# Exercise requirements
Reproduce exactly the span of lines beginning at the one with "The height and width of the screenshot is (856, 1400)." and ending at the last line of the data below, omitting pictures.

___ Available data ___

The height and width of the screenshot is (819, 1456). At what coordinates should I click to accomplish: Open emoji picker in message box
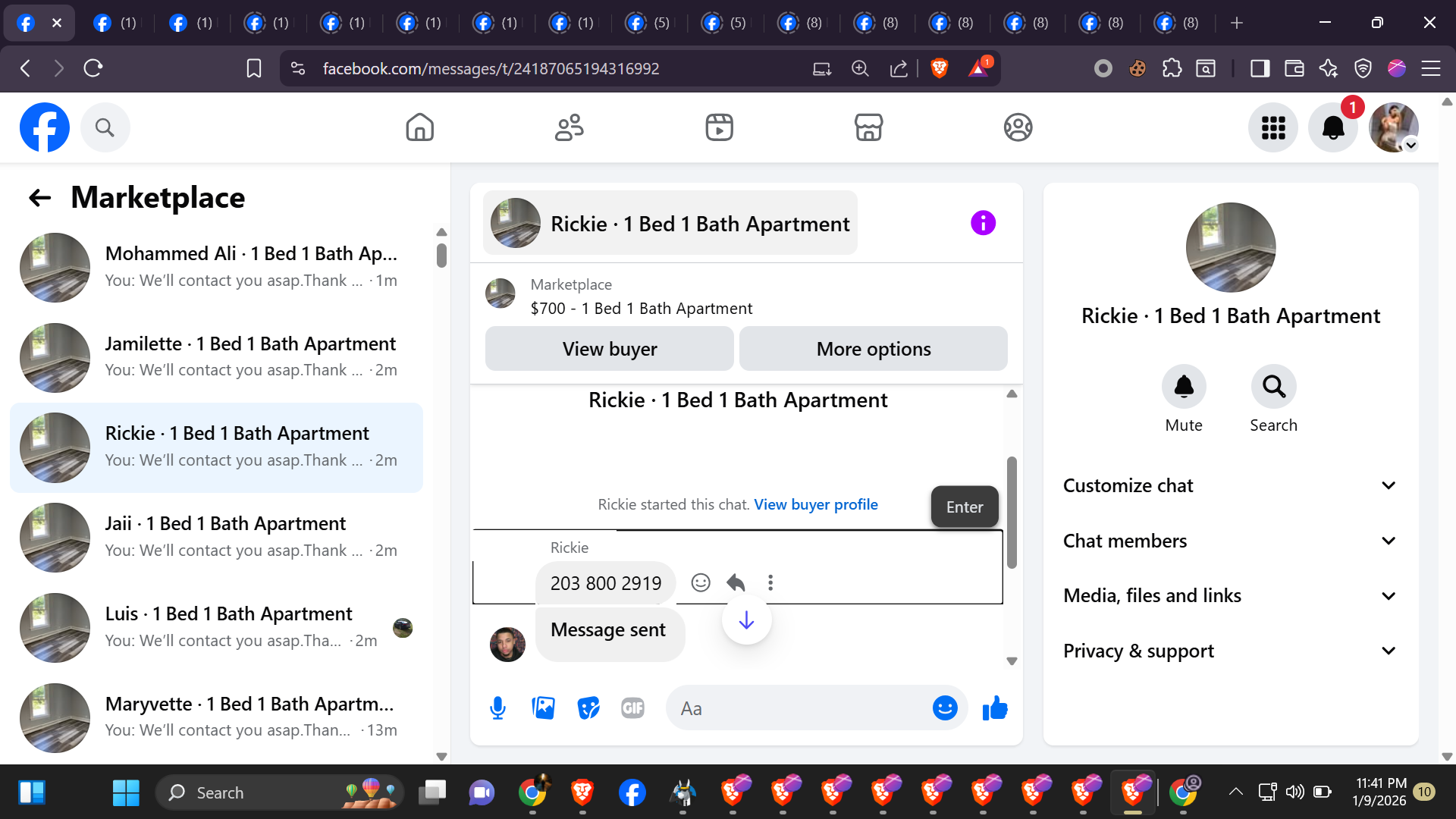click(944, 708)
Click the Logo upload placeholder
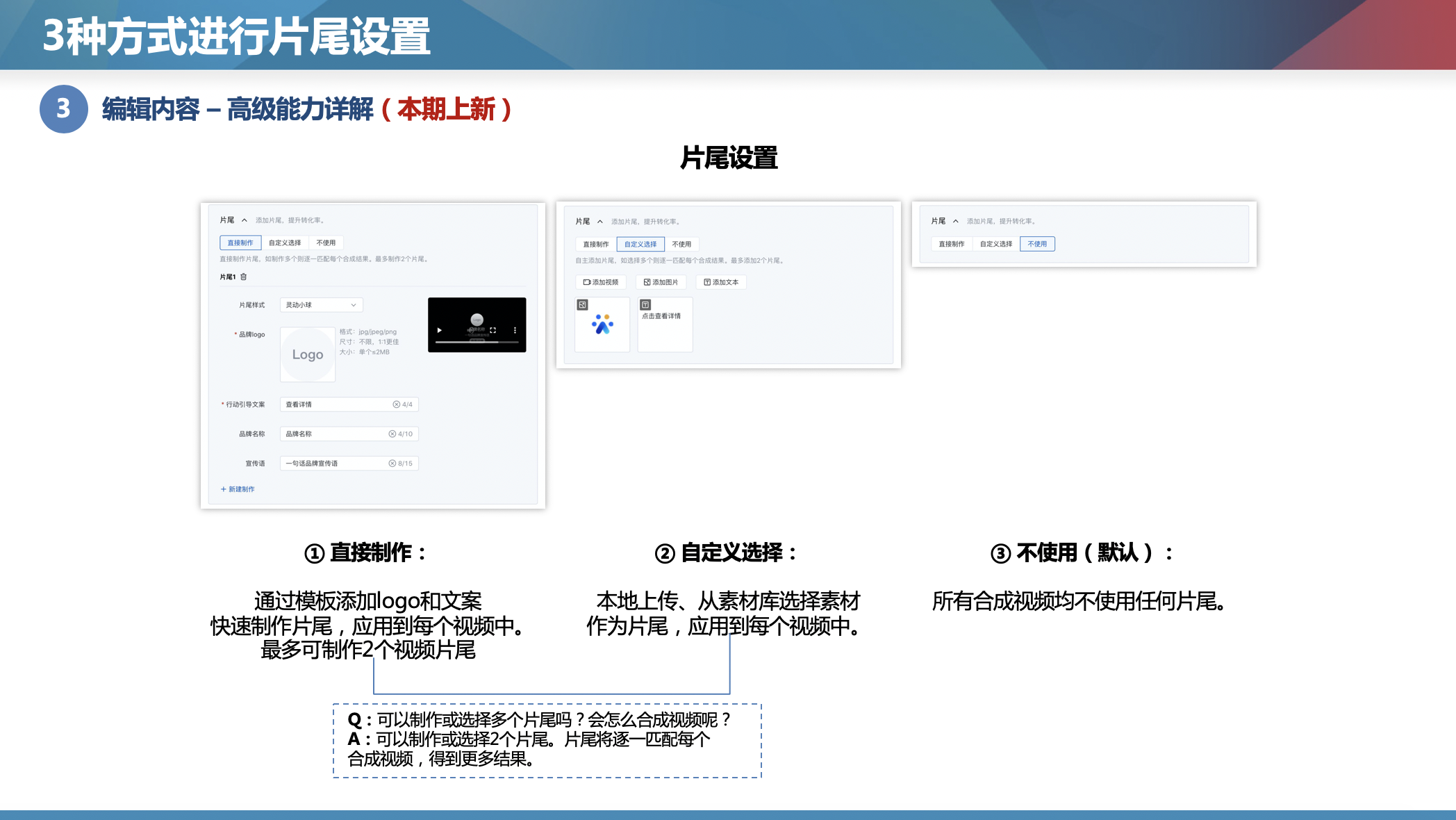 click(307, 354)
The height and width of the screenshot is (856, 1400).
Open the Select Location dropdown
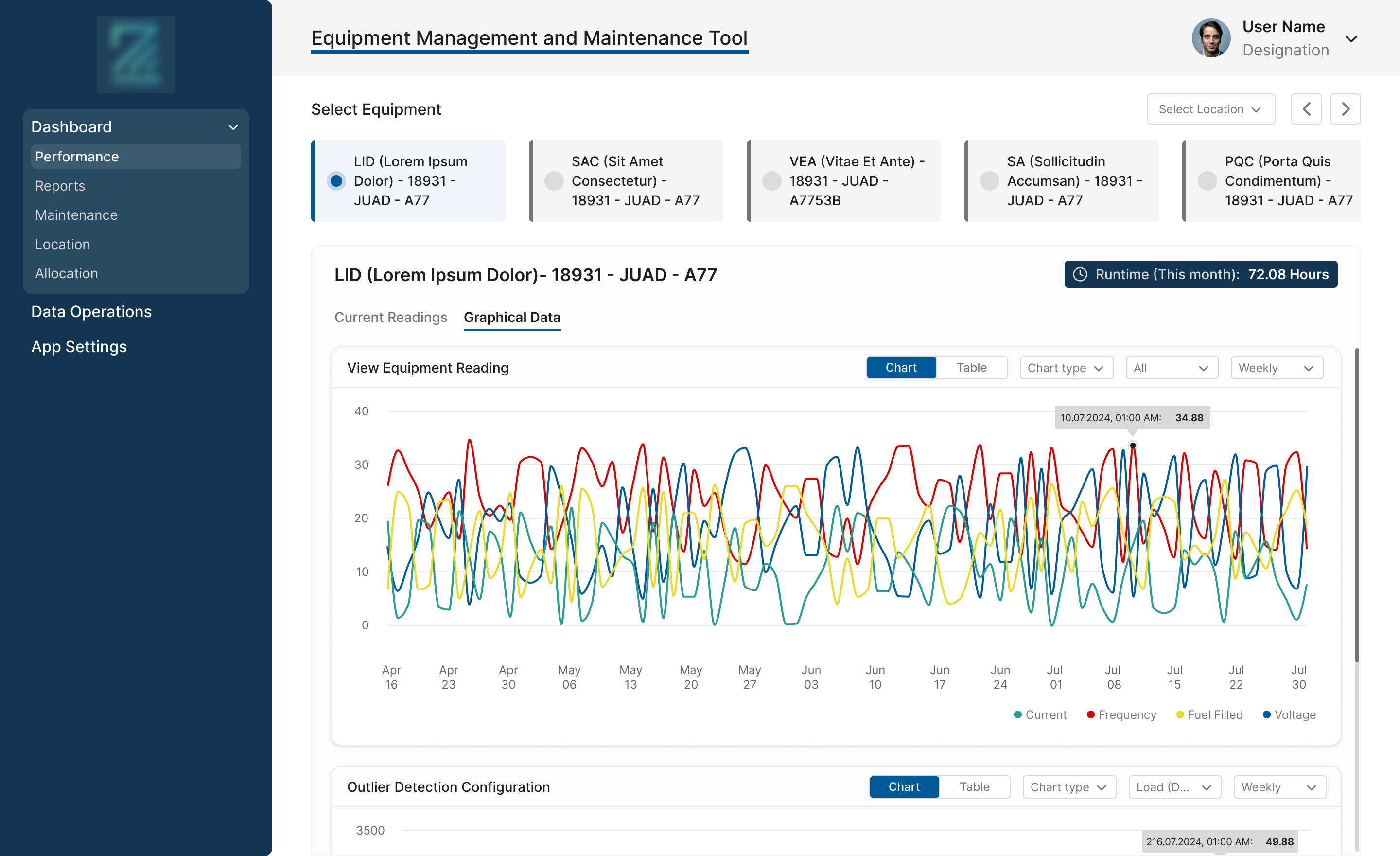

___

# Completed task
The height and width of the screenshot is (856, 1400).
Open the Select Location dropdown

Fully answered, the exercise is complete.